As a junior, Childress posted 15 quarterback sacks and 117 tackles and was as a First-team All-America in 1983. As a senior in 1984 he was a consensus All-America selection. He was also a two-time All-Southwest Conference pick. As a senior, he anchored an Aggie defense that ranked No. 5 nationally in pass defense (127.5 yards per game). That year, he recorded 124 tackles and 10 sacks. His 25 career sacks was then a school record for a non-linebacker and his 360 tackles then ranked fourth on A&M’s career list. Ray was named to the College Football Hall of Fame in the class of 2010.
Drafted from Texas A&M with the third overall pick in the 1985 draft to play defensive end, Childress moved to defensive tackle in 1990 when defensive coordinatorJim Eddy switched from a 3-4 defense to a 4-3 scheme, necessitating an extra lineman. Childress was already a Pro Bowl end and had even filled in at nose guard on occasion. After the move, he would end up as a Pro Bowl selection in Hawaii four more times as a defensive tackle. As a testament to his excellence, four of the eight lowest single-season rushing totals allowed in Oilers history came between 1990 and 1993, with Childress at tackle.
Childress was not a one-dimensional player—he was as effective against the pass as he was against the run. He finished his Oiler career ranked second all-time in quarterback sacks and sixth all-time in tackles, joining Elvin Bethea as the only defensive linemen among the Oilers' top 10 in both categories. Childress led or shared the team sack lead from 1986–1989 and finished with the most single-season sacks for a defensive tackle (13) in 1992. For his 11-year career, Childress registered 13 multi-sack games.
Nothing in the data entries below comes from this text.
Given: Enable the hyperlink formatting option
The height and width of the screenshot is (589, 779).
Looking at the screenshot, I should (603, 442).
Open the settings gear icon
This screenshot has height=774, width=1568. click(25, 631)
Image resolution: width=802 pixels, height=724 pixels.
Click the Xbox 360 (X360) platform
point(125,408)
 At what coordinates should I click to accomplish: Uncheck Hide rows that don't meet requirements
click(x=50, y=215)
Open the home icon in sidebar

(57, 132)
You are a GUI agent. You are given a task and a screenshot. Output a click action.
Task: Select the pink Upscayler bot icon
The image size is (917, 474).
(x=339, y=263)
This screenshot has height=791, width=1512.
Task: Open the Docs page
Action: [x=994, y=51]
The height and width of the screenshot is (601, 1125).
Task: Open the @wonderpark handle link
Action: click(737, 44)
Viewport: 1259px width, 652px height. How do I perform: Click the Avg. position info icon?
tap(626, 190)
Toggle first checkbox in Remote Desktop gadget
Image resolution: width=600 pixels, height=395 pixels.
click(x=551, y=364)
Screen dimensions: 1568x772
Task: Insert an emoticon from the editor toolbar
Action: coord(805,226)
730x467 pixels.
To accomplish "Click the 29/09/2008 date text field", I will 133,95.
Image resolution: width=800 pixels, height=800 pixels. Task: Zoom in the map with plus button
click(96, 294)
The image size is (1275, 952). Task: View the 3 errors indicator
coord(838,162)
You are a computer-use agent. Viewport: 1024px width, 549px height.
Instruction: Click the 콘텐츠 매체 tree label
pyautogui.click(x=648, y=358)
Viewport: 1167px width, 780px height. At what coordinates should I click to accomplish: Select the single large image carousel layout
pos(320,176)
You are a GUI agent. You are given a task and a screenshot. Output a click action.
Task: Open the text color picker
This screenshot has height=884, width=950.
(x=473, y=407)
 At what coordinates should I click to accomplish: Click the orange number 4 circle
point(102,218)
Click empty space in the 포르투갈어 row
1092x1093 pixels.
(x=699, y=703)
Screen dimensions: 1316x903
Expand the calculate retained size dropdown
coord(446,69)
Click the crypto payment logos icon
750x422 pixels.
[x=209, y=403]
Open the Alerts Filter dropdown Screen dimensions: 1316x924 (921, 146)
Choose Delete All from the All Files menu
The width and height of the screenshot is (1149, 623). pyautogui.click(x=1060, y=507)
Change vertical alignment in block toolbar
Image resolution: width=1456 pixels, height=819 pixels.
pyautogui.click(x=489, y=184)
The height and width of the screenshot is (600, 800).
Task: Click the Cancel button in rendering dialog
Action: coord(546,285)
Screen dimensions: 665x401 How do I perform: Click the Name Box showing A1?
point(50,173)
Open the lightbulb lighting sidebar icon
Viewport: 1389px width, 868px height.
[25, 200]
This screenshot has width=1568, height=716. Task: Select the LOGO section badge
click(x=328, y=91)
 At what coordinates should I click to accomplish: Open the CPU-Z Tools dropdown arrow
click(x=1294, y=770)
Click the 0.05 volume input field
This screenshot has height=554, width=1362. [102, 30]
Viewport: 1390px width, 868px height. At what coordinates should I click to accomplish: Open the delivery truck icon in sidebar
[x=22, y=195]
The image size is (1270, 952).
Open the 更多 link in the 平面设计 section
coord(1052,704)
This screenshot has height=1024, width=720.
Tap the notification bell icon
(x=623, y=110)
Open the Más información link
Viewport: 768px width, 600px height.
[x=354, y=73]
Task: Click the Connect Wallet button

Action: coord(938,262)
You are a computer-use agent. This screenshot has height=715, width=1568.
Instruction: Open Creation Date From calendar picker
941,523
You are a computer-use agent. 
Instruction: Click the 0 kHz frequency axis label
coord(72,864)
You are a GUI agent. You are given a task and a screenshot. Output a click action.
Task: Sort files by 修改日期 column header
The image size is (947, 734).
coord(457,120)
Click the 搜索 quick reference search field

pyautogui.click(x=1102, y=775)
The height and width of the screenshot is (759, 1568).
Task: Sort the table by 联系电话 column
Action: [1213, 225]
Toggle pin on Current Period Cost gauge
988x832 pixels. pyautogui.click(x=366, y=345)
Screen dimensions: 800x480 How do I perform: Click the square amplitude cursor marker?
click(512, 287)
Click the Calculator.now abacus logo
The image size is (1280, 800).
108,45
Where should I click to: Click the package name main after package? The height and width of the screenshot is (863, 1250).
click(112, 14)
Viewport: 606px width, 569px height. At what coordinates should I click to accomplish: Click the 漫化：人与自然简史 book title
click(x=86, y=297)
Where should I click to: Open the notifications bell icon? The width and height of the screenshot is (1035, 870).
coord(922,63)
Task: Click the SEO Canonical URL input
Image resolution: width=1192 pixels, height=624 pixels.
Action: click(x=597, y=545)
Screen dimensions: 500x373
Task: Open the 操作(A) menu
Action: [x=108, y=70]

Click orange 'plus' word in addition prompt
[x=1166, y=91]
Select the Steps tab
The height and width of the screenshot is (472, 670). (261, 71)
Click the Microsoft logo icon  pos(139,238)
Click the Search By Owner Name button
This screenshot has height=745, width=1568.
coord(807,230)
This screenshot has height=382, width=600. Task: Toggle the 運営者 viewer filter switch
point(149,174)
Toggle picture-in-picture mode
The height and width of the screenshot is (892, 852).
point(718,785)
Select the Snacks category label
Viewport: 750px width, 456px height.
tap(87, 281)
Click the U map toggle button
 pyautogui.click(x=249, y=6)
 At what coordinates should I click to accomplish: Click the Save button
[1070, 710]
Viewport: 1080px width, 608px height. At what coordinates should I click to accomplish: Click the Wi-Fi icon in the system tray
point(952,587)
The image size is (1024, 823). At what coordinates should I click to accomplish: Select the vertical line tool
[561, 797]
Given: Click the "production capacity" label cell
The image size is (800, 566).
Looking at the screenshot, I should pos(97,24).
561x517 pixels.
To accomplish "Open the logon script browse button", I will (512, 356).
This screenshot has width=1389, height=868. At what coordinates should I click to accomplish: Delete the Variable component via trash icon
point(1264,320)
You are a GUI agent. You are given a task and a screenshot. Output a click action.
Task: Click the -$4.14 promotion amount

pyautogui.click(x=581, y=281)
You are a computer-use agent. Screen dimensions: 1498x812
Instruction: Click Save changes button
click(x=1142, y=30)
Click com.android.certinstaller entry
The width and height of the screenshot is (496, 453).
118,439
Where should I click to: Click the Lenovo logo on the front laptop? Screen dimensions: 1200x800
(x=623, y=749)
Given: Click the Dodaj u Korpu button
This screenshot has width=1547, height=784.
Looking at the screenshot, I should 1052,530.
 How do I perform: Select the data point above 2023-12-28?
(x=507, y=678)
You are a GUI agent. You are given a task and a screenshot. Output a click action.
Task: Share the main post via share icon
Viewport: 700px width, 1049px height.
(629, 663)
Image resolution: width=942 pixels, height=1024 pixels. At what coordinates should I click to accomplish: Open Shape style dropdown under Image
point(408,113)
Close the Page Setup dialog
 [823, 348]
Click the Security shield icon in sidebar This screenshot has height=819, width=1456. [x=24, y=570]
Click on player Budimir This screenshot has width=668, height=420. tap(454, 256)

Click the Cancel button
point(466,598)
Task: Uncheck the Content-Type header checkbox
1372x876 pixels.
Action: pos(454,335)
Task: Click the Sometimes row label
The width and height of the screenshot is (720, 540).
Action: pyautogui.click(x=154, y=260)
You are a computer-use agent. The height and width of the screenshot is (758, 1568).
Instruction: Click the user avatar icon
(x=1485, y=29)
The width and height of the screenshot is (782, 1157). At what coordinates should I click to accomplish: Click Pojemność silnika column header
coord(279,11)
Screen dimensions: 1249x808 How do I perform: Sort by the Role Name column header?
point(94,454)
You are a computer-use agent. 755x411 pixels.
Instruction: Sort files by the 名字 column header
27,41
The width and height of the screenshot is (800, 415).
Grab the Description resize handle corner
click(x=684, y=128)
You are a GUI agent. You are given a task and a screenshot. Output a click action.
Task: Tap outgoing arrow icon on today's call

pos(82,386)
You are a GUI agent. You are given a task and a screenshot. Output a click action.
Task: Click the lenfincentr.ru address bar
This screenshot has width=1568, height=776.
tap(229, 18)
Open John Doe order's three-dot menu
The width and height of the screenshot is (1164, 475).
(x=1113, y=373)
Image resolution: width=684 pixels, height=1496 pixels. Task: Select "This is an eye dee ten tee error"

Childress may be best remembered for coming up with huge plays at crucial moments of games. He had an incredible seven fumble recoveries in 1988, two shy of the NFL single-season record. Three of those came in the Oilers' memorable 41-17 whipping of the Redskins, broadcast on ESPN October 30, 1988. Childress was the foundation of a remarkable defensive unit saw Houston make seven consecutive playoff appearances. During the prime of his career, he was considered by many to be the best defensive tackle in football. With the Oilers unable to fit his salary in under the newly founded salary cap system, he was forced to play one season as a backup for Dallas in 1996 before retiring. Childress will always be remembered by his fans as not only a star, but also a blue-collar iron man. Until a shoulder separation ended his season (an injury that would thereafter be the determining factor in his decision to retire) in his final season with the Cowboys, Childress missed only 3 non-strike games due to injury, playing 154 games along the defensive line from 1985-1994.
Along with his wife, Kara, Childress established the Childress Foundation in Houston, Texas in 1992. The foundation provides programs to enhance student success, promote productive citizenship through community service, and develop effective life skills. Since its inception, the Childress Foundation has provided over $1.7 million in college scholarships and has benefited more than 1,300 students.
Following his 12 year career in the NFL, Childress served as chairman and CEO for ten years of the Ray Childress Auto Group and a limited partner in the NFL franchise, Houston Texans.
RCAG operated the Lawrence Marshall auto dealerships in Houston, Texas and the small town of Hempstead, Texas, approximately fifty miles from Houston, where Childress gained notoriety through television advertisements in which he promised to "clobber big-city prices." Lawrence Marshall dealerships closed its doors Feb. 4, 2009. The corporation closing can apparently be traced back to the national credit crunch when General Motors and Chrysler Corporation filed for bankruptcy. As car buyers are unable to get loans, dealerships are unable to make sales and are forced to close their doors.
Ray recently formed Childress Directional Drilling, LLC.